Korban diketahui bernama Andriyono, Kepala Regu Kelompok Cepu Sektor Cipayung. Ia mengembuskan napas terakhir setelah mendadak mengalami keluhan nyeri dada di tengah operasi penanganan kebakaran.
Kepala Regu tersebut awalnya menjalankan tugas mendukung proses pemadaman dengan mencari sumber air dan menyambungkan selang. Menurut Dinas Gulkarmat DKI Jakarta, almarhum tidak berada di titik utama pemadaman saat insiden terjadi.
Dalam keterangan resminya, Dinas Gulkarmat menjelaskan Andriyono tiba-tiba mengeluhkan sakit pada bagian dada ketika sedang melakukan penyambungan selang.
“Saat melakukan penyambungan selang, almarhum tiba-tiba mengeluhkan nyeri pada bagian dada.

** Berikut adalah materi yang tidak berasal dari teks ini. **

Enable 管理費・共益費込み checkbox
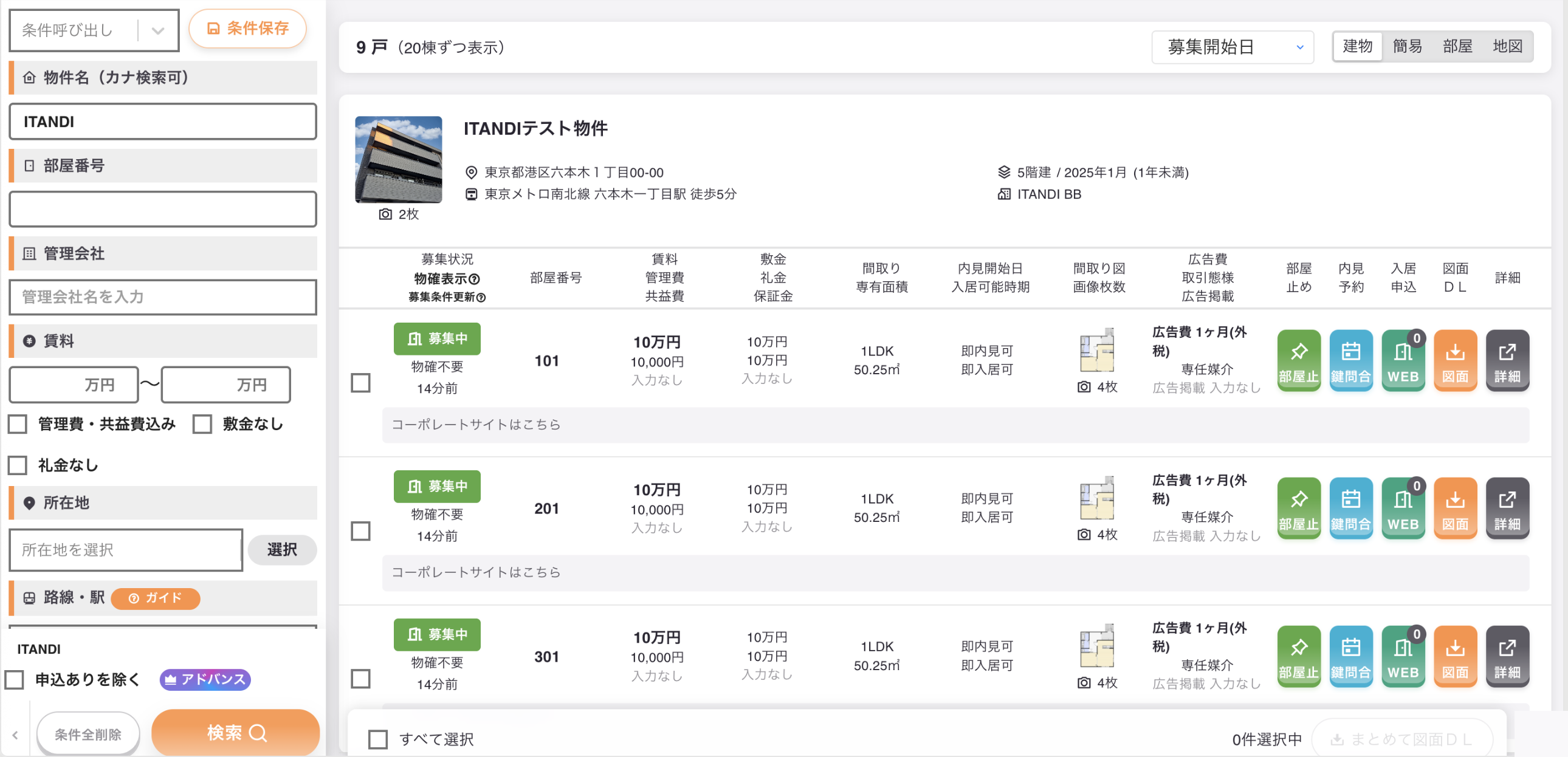The image size is (1568, 757). point(18,424)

Rekan kerja kemudian segera meminta bantuan medis,” demikian keterangan resmi Dinas Gulkarmat DKI Jakarta, Minggu (2/8/2026).
Rekan-rekan korban langsung memberikan pertolongan pertama sebelum membawanya ke Rumah Sakit Harapan Bunda untuk mendapatkan penanganan medis.

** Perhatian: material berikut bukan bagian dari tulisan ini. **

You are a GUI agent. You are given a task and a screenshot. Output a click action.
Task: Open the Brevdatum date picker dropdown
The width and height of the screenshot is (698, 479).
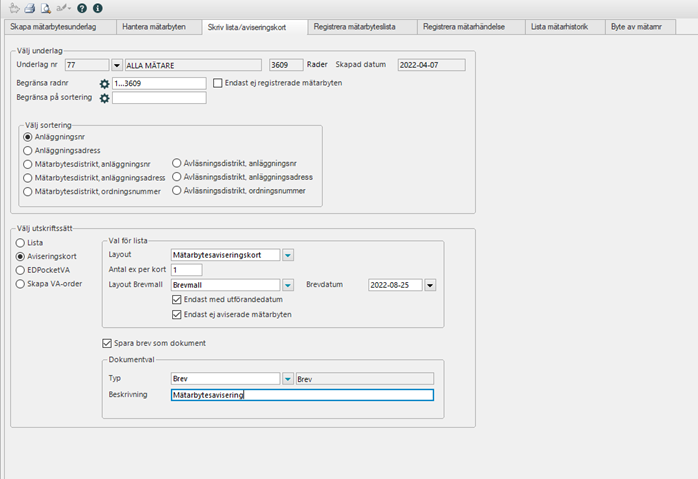pos(430,285)
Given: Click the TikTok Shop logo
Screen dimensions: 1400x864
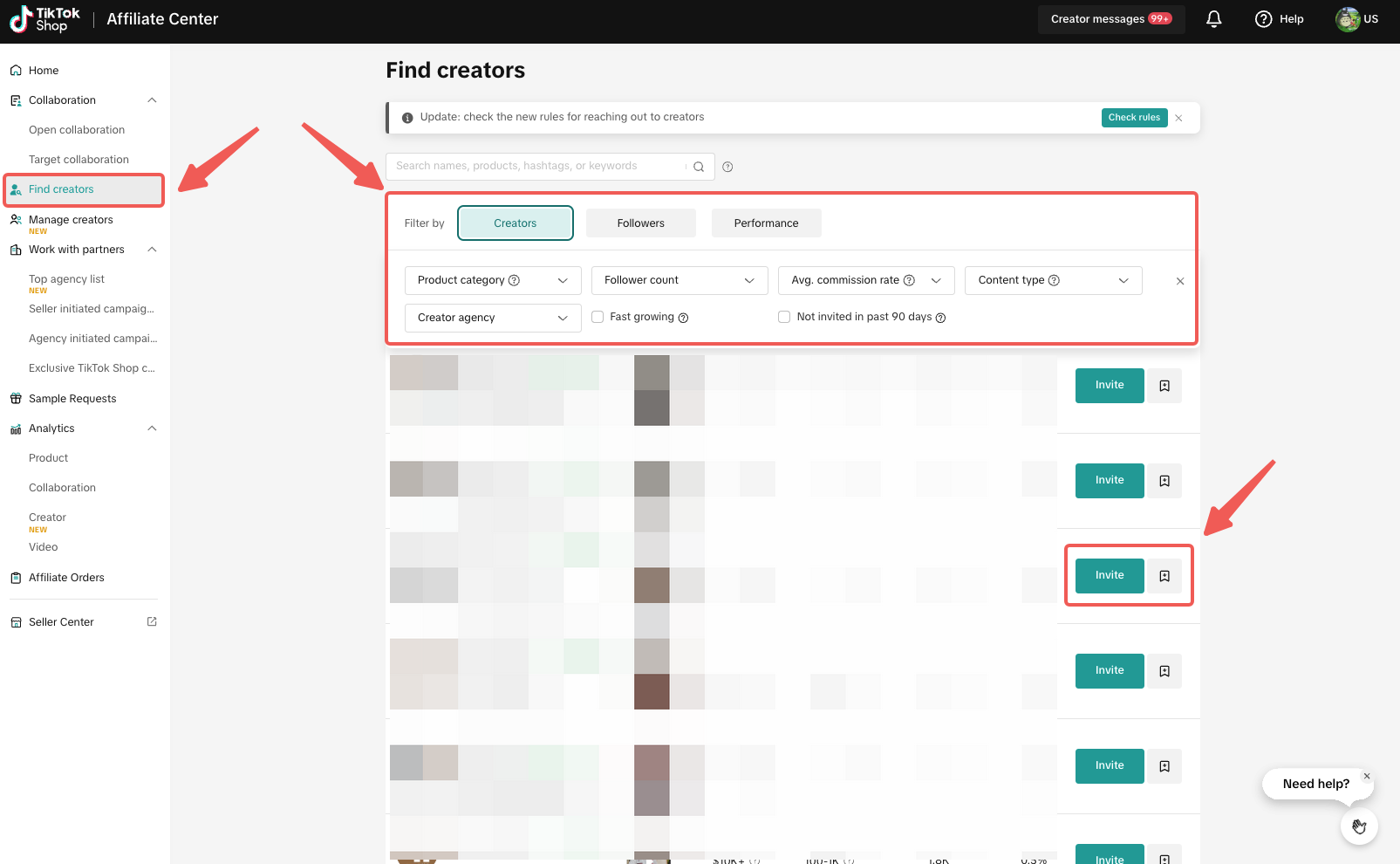Looking at the screenshot, I should 45,19.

Di rumah sakit, tim dokter berupaya menyelamatkan nyawa Andriyono dengan melakukan resusitasi jantung paru (RJP). Namun, upaya tersebut tidak membuahkan hasil.

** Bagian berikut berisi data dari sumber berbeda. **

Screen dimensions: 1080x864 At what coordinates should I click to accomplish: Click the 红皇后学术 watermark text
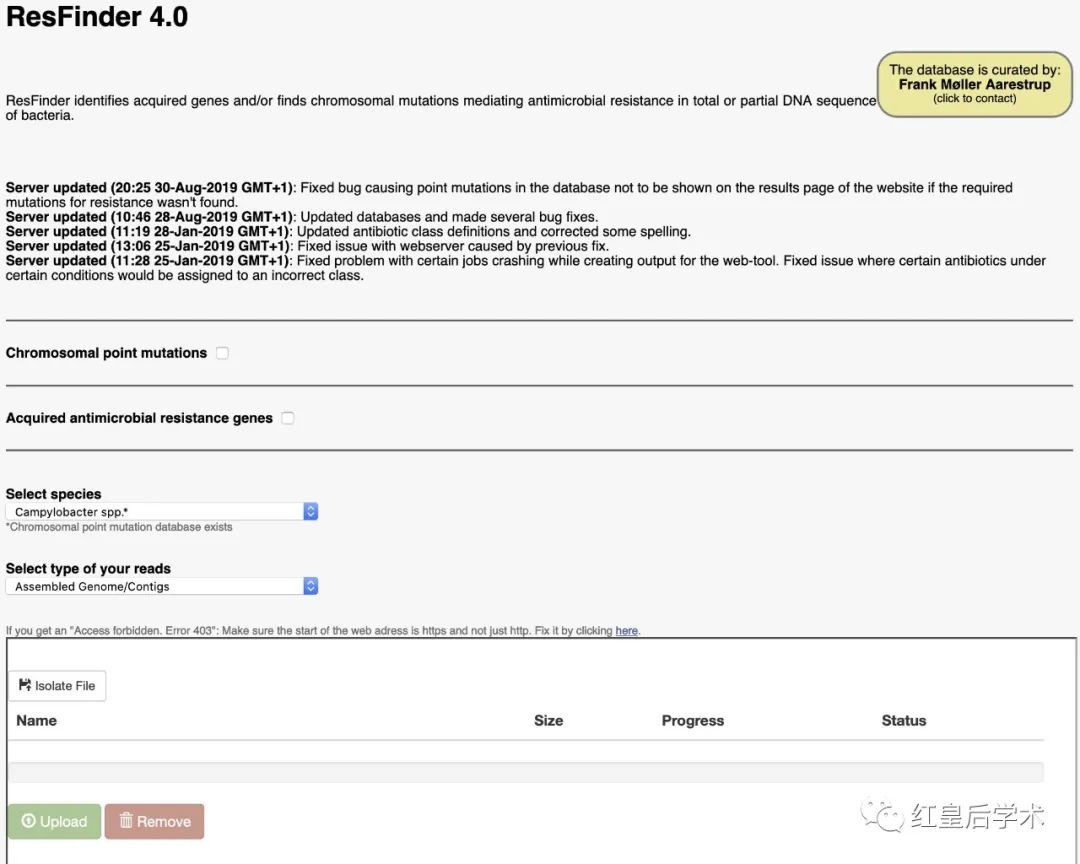point(977,816)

“Di rumah sakit, tim medis telah melakukan upaya resusitasi jantung paru (RJP). Namun, almarhum dinyatakan wafat pada pukul 13.30 WIB,” tulis Dinas Gulkarmat.
Kebakaran yang ditangani Andriyono bermula dari laporan warga mengenai tumpukan sampah yang terbakar sekitar pukul 07.02 WIB. Menanggapi laporan itu, Dinas Gulkarmat mengerahkan 10 unit mobil pemadam dan 50 personel ke lokasi kejadian.
Petugas mulai melakukan pemadaman pada pukul 07.11 WIB. Setelah berlangsung selama beberapa jam, api akhirnya berhasil dilokalisasi sekitar pukul 11.35 WIB.
Meski kobaran api telah terkendali, pekerjaan petugas belum selesai. Proses pendinginan tetap dilakukan mulai pukul 13.15 WIB untuk memastikan tidak ada bara api yang tersisa di dalam tumpukan sampah.
Di sela-sela tahapan inilah Andriyono mengalami kondisi darurat medis.
Dinas Gulkarmat mengungkapkan bahwa almarhum memiliki riwayat penyakit jantung. Meski demikian, Andriyono tetap menjalankan tugasnya sebagai bagian dari tim yang diterjunkan ke lokasi kebakaran.
Atas meninggalnya Andriyono, Dinas Gulkarmat DKI Jakarta menyampaikan duka cita kepada keluarga yang ditinggalkan sekaligus memastikan seluruh hak almarhum akan diberikan sesuai aturan yang berlaku.
“Dinas Gulkarmat Provinsi DKI Jakarta menyampaikan belasungkawa yang sedalam-dalamnya kepada keluarga almarhum serta akan memastikan pemenuhan hak-hak almarhum sesuai dengan ketentuan yang berlaku,” demikian pernyataan resmi Dinas Gulkarmat.
Meninggalnya Andriyono menjadi pengingat bahwa tugas petugas pemadam kebakaran tidak hanya menghadapi ancaman kobaran api, tetapi juga risiko kesehatan akibat beban kerja yang tinggi selama operasi berlangsung. Berbagai tahapan penanganan kebakaran, mulai dari pencarian sumber air, penyambungan selang, hingga proses pendinginan, sama-sama membutuhkan kesiapan fisik dan konsentrasi tinggi di lapangan.